───── STORED DATA

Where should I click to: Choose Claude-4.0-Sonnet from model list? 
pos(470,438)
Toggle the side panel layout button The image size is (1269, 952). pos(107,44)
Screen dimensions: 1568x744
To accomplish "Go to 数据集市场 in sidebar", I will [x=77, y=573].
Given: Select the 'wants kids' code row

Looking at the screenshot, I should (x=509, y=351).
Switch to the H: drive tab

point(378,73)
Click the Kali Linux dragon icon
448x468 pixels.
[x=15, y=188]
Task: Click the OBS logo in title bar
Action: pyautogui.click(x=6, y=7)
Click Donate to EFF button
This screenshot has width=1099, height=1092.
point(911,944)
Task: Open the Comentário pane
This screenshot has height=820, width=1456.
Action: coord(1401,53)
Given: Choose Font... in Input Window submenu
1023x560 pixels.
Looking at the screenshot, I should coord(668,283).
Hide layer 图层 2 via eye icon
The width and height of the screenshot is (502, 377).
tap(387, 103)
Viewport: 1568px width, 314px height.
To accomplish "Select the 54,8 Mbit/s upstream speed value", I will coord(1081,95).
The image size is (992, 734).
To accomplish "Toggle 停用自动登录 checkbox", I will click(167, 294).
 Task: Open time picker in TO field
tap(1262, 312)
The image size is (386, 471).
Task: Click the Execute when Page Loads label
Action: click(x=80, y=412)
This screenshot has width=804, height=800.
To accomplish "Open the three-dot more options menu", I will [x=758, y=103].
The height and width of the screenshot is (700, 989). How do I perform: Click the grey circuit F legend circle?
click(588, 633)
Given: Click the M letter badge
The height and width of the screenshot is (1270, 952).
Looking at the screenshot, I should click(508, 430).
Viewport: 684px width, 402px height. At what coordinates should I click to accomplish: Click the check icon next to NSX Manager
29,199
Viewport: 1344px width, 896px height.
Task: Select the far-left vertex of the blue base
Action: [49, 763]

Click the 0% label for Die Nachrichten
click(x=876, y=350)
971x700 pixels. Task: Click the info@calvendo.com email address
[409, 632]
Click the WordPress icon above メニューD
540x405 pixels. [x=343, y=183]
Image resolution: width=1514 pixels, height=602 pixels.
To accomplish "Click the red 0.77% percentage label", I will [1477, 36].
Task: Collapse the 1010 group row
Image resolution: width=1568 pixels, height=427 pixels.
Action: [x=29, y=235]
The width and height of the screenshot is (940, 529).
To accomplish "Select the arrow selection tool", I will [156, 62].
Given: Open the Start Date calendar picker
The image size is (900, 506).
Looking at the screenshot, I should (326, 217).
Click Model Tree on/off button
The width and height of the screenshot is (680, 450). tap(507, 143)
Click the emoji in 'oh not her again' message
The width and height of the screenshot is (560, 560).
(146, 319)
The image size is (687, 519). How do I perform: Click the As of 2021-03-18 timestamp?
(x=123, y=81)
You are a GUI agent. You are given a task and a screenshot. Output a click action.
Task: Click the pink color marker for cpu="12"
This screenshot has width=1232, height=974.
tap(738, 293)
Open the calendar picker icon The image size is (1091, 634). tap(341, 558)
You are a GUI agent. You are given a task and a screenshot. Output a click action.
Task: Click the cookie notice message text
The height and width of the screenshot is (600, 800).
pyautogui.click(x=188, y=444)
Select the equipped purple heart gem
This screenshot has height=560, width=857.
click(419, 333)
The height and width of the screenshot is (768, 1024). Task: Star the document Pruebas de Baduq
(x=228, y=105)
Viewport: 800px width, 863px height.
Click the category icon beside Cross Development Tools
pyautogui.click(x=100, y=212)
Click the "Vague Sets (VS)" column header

──────────

▸ **EXERCISE BRIEF**: If a line in the material above holds "will", copy it.

▸ **RESULT FOR THIS EXERCISE**:
To accomplish "Go to 数据集市场 in sidebar", I will [x=77, y=573].
To accomplish "Select the 54,8 Mbit/s upstream speed value", I will coord(1081,95).
To accomplish "Toggle 停用自动登录 checkbox", I will click(167, 294).
To accomplish "Open the three-dot more options menu", I will [x=758, y=103].
To accomplish "Click the red 0.77% percentage label", I will [1477, 36].
To accomplish "Select the arrow selection tool", I will [156, 62].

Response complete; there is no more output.